John Brown’s 150 Years of Martyrdom
Commentary by Steve Scroggins, 10/16/09
"History in Burckhardt’s words is ‘the record of what one age finds worthy of note in another.’ The past is intelligible to us only in light of the present; and we can fully understand the present only in light of the past. To enable man to understand the society of the past and to increase his mastery over the society of the present is the dual function of history." —Edward Hallett Carr, from What is History?, p.69.
It’s appropriate that we remember the events of 150 years ago and observe how their interpretation has developed since then in light of history before and since.
America’s "War Against Terrorism" is certainly nothing new. Americans have been fighting terrorism in one form or another since our independence from Great Britain, and historically America’s only successes have come through the use of overwhelming force.
American sailors were taken captive and enslaved and had their ships and cargoes seized by the Barbary pirates beginning promptly after the Treaty of Paris in 1783 when Great Britain ceased paying tribute (protection money) for her former colonies. Given its lack of naval power, America continued paying tribute to the Pirates of Barbary from 1785 until 1815 when enough force was finally deployed to convince the pirates to leave American shipping and sailors alone. The US Marine Corps hymn recounts those early Marine actions in Africa, "…to the shores of Tripoli" in what is known as the first and second Barbary Wars.
"The Policy of Christendom has made Cowards of all their Sailors before the Standard of Mahomet. It would be heroical and glorious in Us, to restore Courage to ours.
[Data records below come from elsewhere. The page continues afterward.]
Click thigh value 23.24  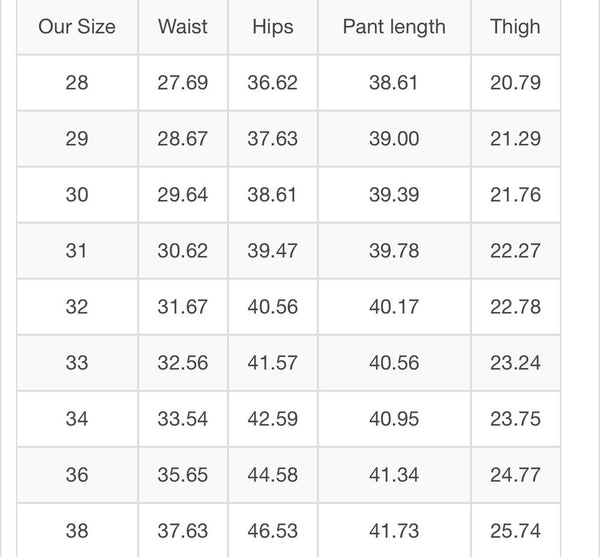pos(515,363)
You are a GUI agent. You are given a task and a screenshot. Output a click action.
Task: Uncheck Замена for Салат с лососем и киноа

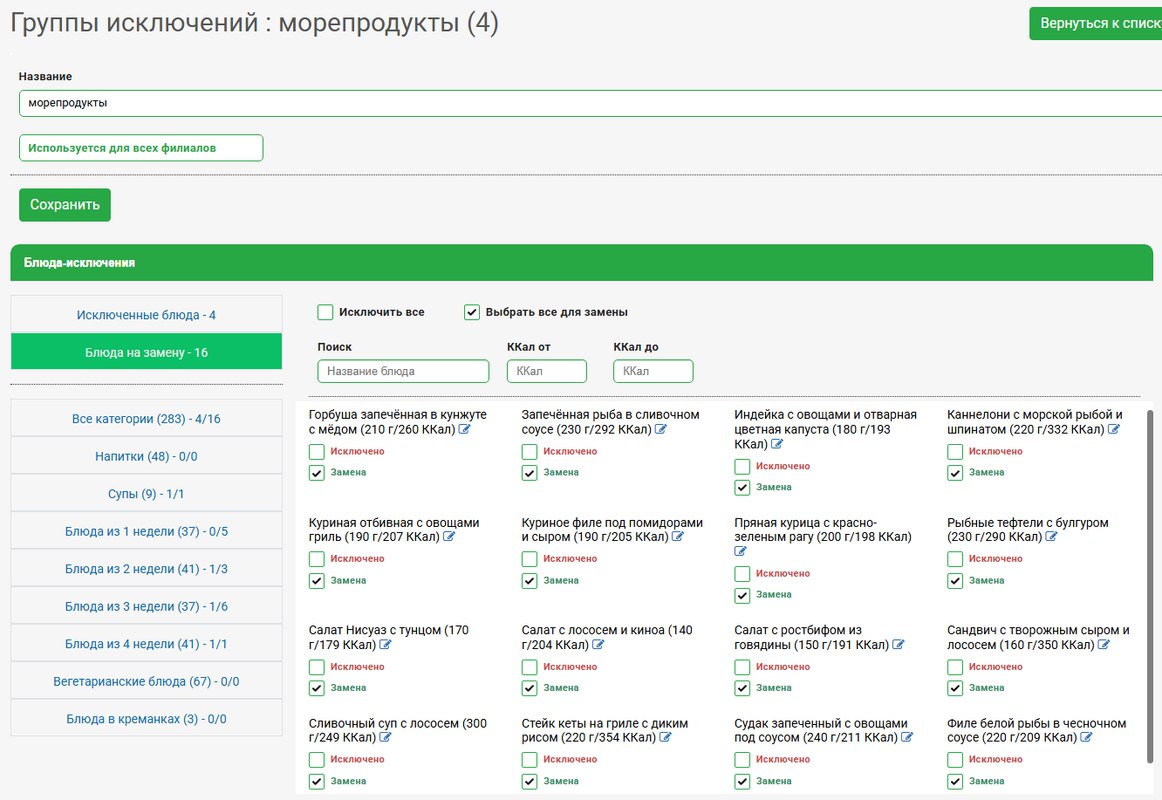tap(530, 688)
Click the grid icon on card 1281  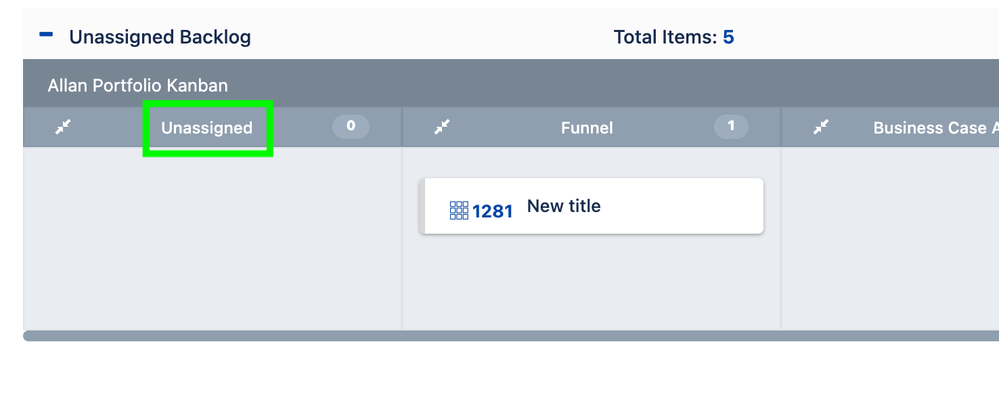pyautogui.click(x=459, y=210)
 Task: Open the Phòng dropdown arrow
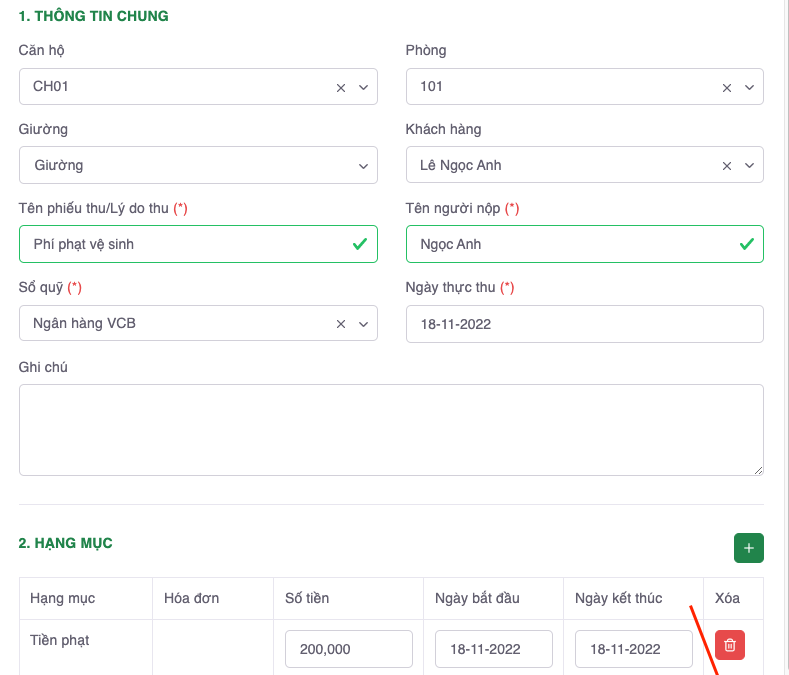[x=749, y=88]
I doubt not we could accomplish it, if we should set about it in earnest. But the Difficulty of bringing our People to agree upon it, has ever discouraged me." —John Adams to Thomas Jefferson, 1786, expressing distaste with tribute to Barbary pirates
[Source: The Adams-Jefferson Letters: The Complete Correspondence between Thomas Jefferson and Abigail and John Adams (Chapel Hill: University of North Carolina Press, 1959). Ed. Lester J. Cappon]
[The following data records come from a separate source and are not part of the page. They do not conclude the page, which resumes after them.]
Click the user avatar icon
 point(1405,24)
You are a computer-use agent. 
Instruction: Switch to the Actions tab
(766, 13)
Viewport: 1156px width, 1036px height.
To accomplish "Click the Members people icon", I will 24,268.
"Millions for defense, but not one cent for tribute." –Rep. Robert Goodloe Harper, (Federalist, SC), 1798
The other European powers (referred to as "Christendom" by Adams) had long found it expedient and perhaps cheaper to pay off the pirates rather than suffer seizures of ships and cargoes, ransoming of crews and so forth — or putting enough naval force in place to defend their shipping. After American independence was established, the U.S. initially fell into the same habit of paying off the thugs. Though Secretary of State Thomas Jefferson recommended war instead, Washington and later Adams continued to pay the tributes and ransoms because Congress wouldn’t raise the money for an adequate navy. The sums demanded as tribute were almost fifty percent of the total federal budget. As president, Jefferson sent naval power to the Med, but it was not enough to permanently stop all the Barbary pirates. In 1815, President James Madison finally sent enough naval force (after the War of 1812) to convince the pirates. The British and European powers soon followed suit and stopped paying tributes as well. [ Source: Jewett, Thomas, "The U.S. Wages War Against The Barbary States" ]
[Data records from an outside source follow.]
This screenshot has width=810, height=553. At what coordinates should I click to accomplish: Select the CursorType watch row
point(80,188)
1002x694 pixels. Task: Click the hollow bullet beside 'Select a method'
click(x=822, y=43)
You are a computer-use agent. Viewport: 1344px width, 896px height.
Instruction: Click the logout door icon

Piracy, it should be noted, was a significant risk justifying the need for a stronger navy and it certainly weighed on the minds of the Founders when they considered the need for a stronger central government in the mid-1780’s ( the Constitution ) that could raise sufficient revenues and focus the diplomacy and resources of the united States.
A final note on Piracy. If the Southern Poverty Law Center had existed in 1815, we can be reasonably certain they would have issued a special report, most likely entitled, Xenophobe/Racist Americans Crush Livelihoods of Barbary Entrepreneurs. We’re somewhat surprised that the SPLC hasn’t yet issued a report entitled Racist U.S. Navy attacks Somali Good Samaritans. We know they’ve been busy working with the DHS and the FBI and mailing fundraising letters, perhaps they’ll address anti-Somali hate soon.
Defining Terrorism
Unlike the SPLC, we are NOT expanding the definition of Terrorism. On the contrary, we are limiting it here for the purpose of discussion.
For purposes of discussion, I’m excluding the hostilities between white settlers and native Americans. The French and later the British found it expedient to incite conflict and raids between natives and white American settlers in their efforts to win dominance in North America. Eventually, Americans themselves set about removing the Indians by containment or genocide, completing the dirty job in the early 20th century. [Sidebar: Would the SPLC have called the Indians "nativist racists"? No, of course not, only whites can be true SPLC ‘Hate Groups.’]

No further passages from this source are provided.